*** Provided text Section Begins ***

Senator Gibson House
As you drive from Beamsville to Vineland, you will notice the fields of grapes on the left side of the road and the steep escarpment on the right. This is the Wine Route through Southwest Ontario. Blessed with good soil, mild climate, and shelter from the escarpment, this is Canada's prime grape-growing region. You will drive past winery after winery, with new wineries popping up every year. Even Wayne Gretzky has gotten into the winery business. Near Cherry Avenue as you approach Vineland, look for the big 99 sign for Wayne Gretzky Estates.
Description of Vineland
Cherry Avenue is well-known for other reasons. Down Cherry Avenue on the right-hand side is a pick-your-own- fruit farm belonging to the Moyer family.
In 1799, Dilman Moyer, a Mennonite from Bucks County Pennsylvania, came to Upper Canada with his brother Jacob and others to form the first Mennonite community in Canada. Finding themselves without a spiritual leader and unable to get one from Bucks County, they elected their first minister and deacon in 1801. The election was held in Dilman Moyer's house. The house itself looks unchanged from times past although it has been well maintained.
Dilman Moyer House
Continue along King Street. On the left, at the corner of Martin Road, is the cemetery of the First Mennonite Church. The cemetery is in two parts. Behind the stone wall is the old Mennonite cemetery where you can find the gravestones of the old original settlers including Dilman Moyer. Surrounding this is the cemetery for non-Mennonites and for later Mennonite graves. Right after the cemetery is the First Mennonite Church founded at the meeting in Dilman Moyer's house in 1801. This is the third building that has housed the church.

*** Provided text Section Ends ***
*** Raw data Section Begins ***

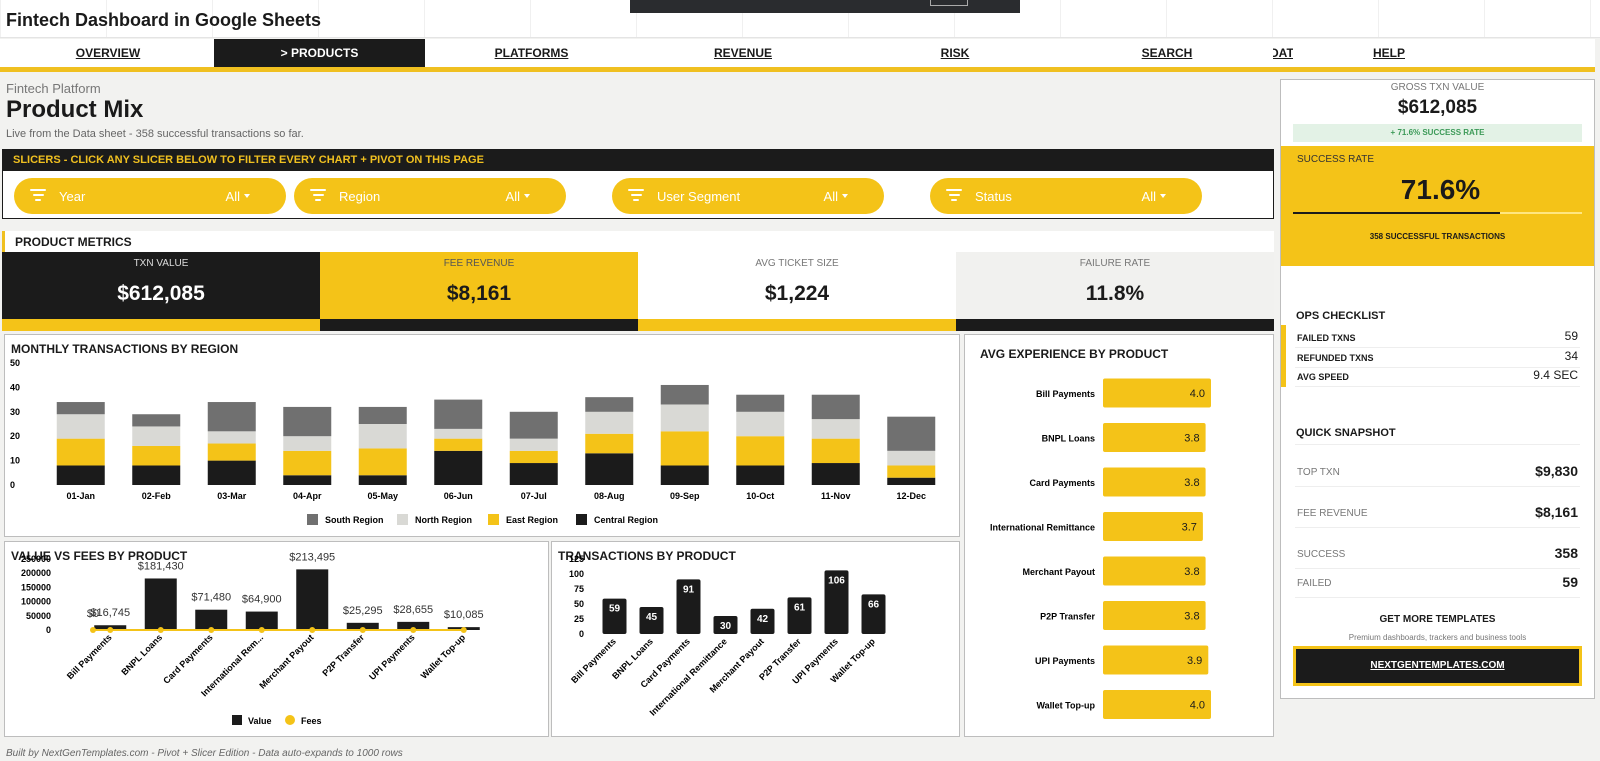 Image resolution: width=1600 pixels, height=761 pixels. I want to click on y-tick-label: 25, so click(579, 619).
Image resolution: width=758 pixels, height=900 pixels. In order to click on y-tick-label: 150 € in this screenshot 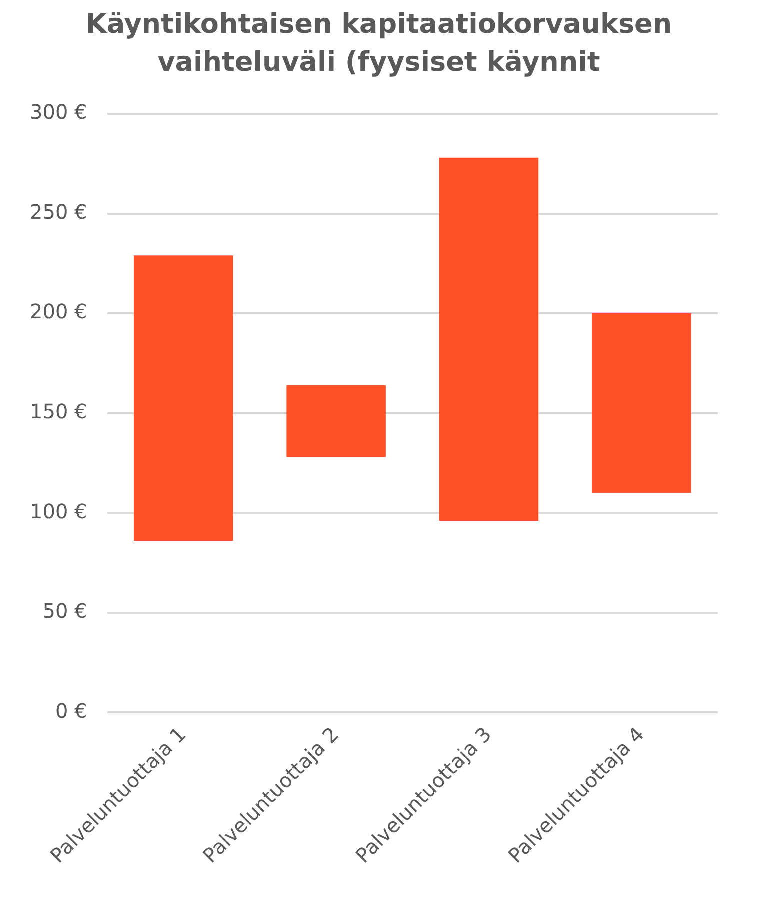, I will do `click(59, 412)`.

*** Raw data Section Ends ***

**Action item:**
Answer these questions using the text on Vineland.
1. Which winery can be found by looking for a big 99 sign near Cherry Avenue?
2. In what year did Dilman Moyer come to Upper Canada?
3. Which building in the line of those that have housed the First Mennonite Church is the present one?
The data is not needed for this.

**Finished exercise:**
1. Wayne Gretzky Estates
2. 1799
3. The third